Attracteurs
étranges
« Que produit au juste la science ? De la nouveauté ontologique. Des
textes, certes, mais plus décisivement des êtres inédits, de nouvelles entités
qui désormais font partie de notre univers commun : les vaccins, les
microbes, les gènes, les quarks – des hybrides complexes qui résultent de
décisions à la fois scientifique, politiques, technologiques et qui deviennent
des enjeux collectifs. Eduardo Kac est le poète par excellence de ces
quasi-objets mixtes et impurs produits par les sciences. A partir de l’héritage
du post-concrétisme brésilien, son travail consiste à s’emparer de ces nouveaux
êtres et à tester leur possibilités de constituer des médias pour des
stratégies compositionnelles langagières ». (Olivier Quintyn, CCP, n° 16, p. 170)

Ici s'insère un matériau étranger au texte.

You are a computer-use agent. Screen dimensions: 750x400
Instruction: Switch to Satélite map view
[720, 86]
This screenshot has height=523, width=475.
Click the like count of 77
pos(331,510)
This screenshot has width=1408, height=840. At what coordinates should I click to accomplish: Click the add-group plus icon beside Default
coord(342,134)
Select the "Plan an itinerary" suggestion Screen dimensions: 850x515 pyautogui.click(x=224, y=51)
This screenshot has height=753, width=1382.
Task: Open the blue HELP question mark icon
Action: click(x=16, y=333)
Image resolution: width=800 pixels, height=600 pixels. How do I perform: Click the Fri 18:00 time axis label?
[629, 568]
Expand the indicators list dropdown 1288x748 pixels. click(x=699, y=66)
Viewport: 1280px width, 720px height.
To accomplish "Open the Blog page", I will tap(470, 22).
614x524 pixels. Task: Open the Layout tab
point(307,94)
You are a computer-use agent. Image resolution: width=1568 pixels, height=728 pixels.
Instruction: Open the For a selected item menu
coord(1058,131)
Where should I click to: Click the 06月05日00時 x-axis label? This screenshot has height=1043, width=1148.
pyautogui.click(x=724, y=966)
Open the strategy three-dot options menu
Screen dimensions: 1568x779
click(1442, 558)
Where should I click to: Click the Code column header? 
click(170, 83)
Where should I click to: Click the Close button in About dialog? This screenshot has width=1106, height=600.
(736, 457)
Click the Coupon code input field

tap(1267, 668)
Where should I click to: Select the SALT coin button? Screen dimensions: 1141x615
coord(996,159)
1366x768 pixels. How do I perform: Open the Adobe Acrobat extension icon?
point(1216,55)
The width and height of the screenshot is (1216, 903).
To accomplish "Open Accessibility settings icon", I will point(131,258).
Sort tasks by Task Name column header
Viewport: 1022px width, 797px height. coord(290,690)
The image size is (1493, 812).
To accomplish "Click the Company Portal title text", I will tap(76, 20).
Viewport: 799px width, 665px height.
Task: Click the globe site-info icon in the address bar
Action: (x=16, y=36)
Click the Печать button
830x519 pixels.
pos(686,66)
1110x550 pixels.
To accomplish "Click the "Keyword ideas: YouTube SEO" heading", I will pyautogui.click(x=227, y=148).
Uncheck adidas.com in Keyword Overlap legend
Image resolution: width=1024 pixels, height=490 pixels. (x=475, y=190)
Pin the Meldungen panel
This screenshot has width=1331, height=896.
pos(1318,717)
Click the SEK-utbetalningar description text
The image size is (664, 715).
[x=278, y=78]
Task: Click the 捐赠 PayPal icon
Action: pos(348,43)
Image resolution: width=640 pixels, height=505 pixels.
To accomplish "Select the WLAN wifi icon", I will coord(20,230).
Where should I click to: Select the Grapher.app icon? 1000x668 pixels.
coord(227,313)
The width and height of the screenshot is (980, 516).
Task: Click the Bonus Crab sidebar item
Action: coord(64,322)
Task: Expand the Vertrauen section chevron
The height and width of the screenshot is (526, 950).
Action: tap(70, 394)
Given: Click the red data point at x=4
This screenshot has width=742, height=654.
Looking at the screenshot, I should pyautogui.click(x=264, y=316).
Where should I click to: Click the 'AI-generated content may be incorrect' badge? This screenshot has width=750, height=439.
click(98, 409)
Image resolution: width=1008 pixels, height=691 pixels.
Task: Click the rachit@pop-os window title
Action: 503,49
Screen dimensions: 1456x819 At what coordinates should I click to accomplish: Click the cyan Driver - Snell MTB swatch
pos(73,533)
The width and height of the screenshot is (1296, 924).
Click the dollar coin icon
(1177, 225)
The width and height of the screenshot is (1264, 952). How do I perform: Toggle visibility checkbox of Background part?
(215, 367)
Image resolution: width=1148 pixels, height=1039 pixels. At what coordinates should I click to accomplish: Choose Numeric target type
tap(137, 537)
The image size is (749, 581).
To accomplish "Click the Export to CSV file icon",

Note glose : double aspect
intéressant dans cette note de lecture d’Olivier Quintyn. Elle met l’accent sur
ces entités qui pénètrent petit à petit, lentement souvent par défaut
d’information, l’imaginaire. Avec la plupart du temps des déformations, dues à
l’appropriation de ces nouveaux objets par le cinéma, la science-fiction, plus
pollueurs d’imaginaire qu’autre chose. Ces « attracteurs étranges »
(pour détourner un terme de la théorie du chaos), sont à penser, sont à
implanter dans le for intérieur, sont partie du monde d’aujourd’hui.
Particulièrement en ce qui concerne les données très paradoxales de la physique
nucléaire. Particulièrement dans la pensée, en compagnie de Pascal, de
l’infiniment grand et de l’infiniment petit.
Par ailleurs, il faut constater et déplorer l’absence de ces nouvelles données
qui sont souvent nouvelles catégories pour la pensée (penser l’aléatoire, penser
le chaos par exemple) chez la plupart des poètes contemporains (alors même que
les musiciens contemporains semblent les intégrer plus volontiers dans leurs stratégies compositionnelles). Ici c’est
un aspect particulièrement remarquable qui est évoqué, puisqu’il s’agit non pas
seulement de faire entrer ces nouveaux objets dans la poésie, mais aussi de les
prendre pour modèles syntaxiques. Pour hybrider, complexifier la langue.